* [Your goal] Each entry below should be reproduced character for character.

== Information ==

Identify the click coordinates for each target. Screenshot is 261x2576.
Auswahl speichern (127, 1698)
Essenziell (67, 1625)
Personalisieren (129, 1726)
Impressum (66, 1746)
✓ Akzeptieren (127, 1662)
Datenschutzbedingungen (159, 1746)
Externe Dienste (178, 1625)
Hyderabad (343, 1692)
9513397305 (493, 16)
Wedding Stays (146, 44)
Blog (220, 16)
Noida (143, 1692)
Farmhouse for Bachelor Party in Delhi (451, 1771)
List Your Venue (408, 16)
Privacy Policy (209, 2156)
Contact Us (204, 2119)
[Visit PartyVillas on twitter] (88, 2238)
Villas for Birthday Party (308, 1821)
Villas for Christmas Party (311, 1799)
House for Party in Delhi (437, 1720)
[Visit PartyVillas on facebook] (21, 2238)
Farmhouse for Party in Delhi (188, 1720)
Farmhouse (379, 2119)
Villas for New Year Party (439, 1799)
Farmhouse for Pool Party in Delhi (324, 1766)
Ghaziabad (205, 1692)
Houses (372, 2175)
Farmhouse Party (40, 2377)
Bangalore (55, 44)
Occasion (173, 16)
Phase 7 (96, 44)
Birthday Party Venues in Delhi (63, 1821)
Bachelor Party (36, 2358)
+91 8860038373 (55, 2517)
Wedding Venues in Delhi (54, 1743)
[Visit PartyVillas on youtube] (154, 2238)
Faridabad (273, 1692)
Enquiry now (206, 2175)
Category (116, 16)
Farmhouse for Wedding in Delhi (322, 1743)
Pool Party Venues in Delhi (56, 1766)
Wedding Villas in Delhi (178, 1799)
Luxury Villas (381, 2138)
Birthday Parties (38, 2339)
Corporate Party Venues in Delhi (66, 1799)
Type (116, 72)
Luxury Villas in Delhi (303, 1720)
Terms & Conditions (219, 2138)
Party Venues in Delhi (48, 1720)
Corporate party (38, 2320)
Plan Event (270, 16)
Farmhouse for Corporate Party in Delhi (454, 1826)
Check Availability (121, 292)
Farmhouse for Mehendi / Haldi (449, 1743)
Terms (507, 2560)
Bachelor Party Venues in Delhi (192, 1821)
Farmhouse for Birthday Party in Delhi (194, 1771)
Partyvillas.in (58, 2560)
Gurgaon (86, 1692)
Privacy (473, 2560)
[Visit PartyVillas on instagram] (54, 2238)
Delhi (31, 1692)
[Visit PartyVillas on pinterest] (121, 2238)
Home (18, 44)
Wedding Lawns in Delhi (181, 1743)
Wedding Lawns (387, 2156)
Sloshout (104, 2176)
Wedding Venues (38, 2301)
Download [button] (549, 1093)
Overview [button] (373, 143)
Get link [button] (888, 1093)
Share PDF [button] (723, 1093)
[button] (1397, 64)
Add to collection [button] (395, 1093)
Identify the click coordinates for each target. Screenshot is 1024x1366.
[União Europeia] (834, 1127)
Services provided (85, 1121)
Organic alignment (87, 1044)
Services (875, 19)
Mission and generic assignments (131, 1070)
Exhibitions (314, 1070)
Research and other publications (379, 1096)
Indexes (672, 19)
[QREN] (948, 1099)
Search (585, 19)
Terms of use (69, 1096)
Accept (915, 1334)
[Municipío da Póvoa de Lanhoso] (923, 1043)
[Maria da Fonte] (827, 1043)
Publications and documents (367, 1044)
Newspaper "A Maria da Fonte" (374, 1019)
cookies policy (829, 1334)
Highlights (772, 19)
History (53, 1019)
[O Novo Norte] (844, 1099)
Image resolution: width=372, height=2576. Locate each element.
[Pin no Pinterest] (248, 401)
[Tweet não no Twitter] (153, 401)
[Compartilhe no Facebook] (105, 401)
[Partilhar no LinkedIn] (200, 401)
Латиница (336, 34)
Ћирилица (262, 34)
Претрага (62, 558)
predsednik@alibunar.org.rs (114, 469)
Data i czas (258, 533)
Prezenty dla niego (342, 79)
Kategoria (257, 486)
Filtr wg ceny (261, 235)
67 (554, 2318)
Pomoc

===

* [Written response]
Identify the click coordinates for each target. Screenshot is 261x2576.
Auswahl speichern (127, 1698)
Essenziell (67, 1625)
Personalisieren (129, 1726)
Impressum (66, 1746)
✓ Akzeptieren (127, 1662)
Datenschutzbedingungen (159, 1746)
Externe Dienste (178, 1625)
Hyderabad (343, 1692)
9513397305 (493, 16)
Wedding Stays (146, 44)
Blog (220, 16)
Noida (143, 1692)
Farmhouse for Bachelor Party in Delhi (451, 1771)
List Your Venue (408, 16)
Privacy Policy (209, 2156)
Contact Us (204, 2119)
[Visit PartyVillas on twitter] (88, 2238)
Villas for Birthday Party (308, 1821)
Villas for Christmas Party (311, 1799)
House for Party in Delhi (437, 1720)
[Visit PartyVillas on facebook] (21, 2238)
Farmhouse for Party in Delhi (188, 1720)
Farmhouse (379, 2119)
Villas for New Year Party (439, 1799)
Farmhouse for Pool Party in Delhi (324, 1766)
Ghaziabad (205, 1692)
Houses (372, 2175)
Farmhouse Party (40, 2377)
Bangalore (55, 44)
Occasion (173, 16)
Phase 7 (96, 44)
Birthday Party Venues in Delhi (63, 1821)
Bachelor Party (36, 2358)
+91 8860038373 (55, 2517)
Wedding Venues in Delhi (54, 1743)
[Visit PartyVillas on youtube] (154, 2238)
Faridabad (273, 1692)
Enquiry now (206, 2175)
Category (116, 16)
Farmhouse for Wedding in Delhi (322, 1743)
Pool Party Venues in Delhi (56, 1766)
Wedding Villas in Delhi (178, 1799)
Luxury Villas (381, 2138)
Birthday Parties (38, 2339)
Corporate Party Venues in Delhi (66, 1799)
Type (116, 72)
Luxury Villas in Delhi (303, 1720)
Terms & Conditions (219, 2138)
Party Venues in Delhi (48, 1720)
Corporate party (38, 2320)
Plan Event (270, 16)
Farmhouse for Corporate Party in Delhi (454, 1826)
Check Availability (121, 292)
Farmhouse for Mehendi / Haldi (449, 1743)
Terms (507, 2560)
Bachelor Party Venues in Delhi (192, 1821)
Farmhouse for Birthday Party in Delhi (194, 1771)
Partyvillas.in (58, 2560)
Gurgaon (86, 1692)
Privacy (473, 2560)
[Visit PartyVillas on instagram] (54, 2238)
Delhi (31, 1692)
[Visit PartyVillas on pinterest] (121, 2238)
Home (18, 44)
Wedding Lawns in Delhi (181, 1743)
Wedding Lawns (387, 2156)
Sloshout (104, 2176)
Wedding Venues (38, 2301)
Download [button] (549, 1093)
Overview [button] (373, 143)
Get link [button] (888, 1093)
Share PDF [button] (723, 1093)
[button] (1397, 64)
Add to collection [button] (395, 1093)
Identify the click coordinates for each target. Screenshot is 1024x1366.
[União Europeia] (834, 1127)
Services provided (85, 1121)
Organic alignment (87, 1044)
Services (875, 19)
Mission and generic assignments (131, 1070)
Exhibitions (314, 1070)
Research and other publications (379, 1096)
Indexes (672, 19)
[QREN] (948, 1099)
Search (585, 19)
Terms of use (69, 1096)
Accept (915, 1334)
[Municipío da Póvoa de Lanhoso] (923, 1043)
[Maria da Fonte] (827, 1043)
Publications and documents (367, 1044)
Newspaper "A Maria da Fonte" (374, 1019)
cookies policy (829, 1334)
Highlights (772, 19)
History (53, 1019)
[O Novo Norte] (844, 1099)
Image resolution: width=372, height=2576. Locate each element.
[Pin no Pinterest] (248, 401)
[Tweet não no Twitter] (153, 401)
[Compartilhe no Facebook] (105, 401)
[Partilhar no LinkedIn] (200, 401)
Латиница (336, 34)
Ћирилица (262, 34)
Претрага (62, 558)
predsednik@alibunar.org.rs (114, 469)
Data i czas (258, 533)
Prezenty dla niego (342, 79)
Kategoria (257, 486)
Filtr wg ceny (261, 235)
67 (554, 2318)
Pomoc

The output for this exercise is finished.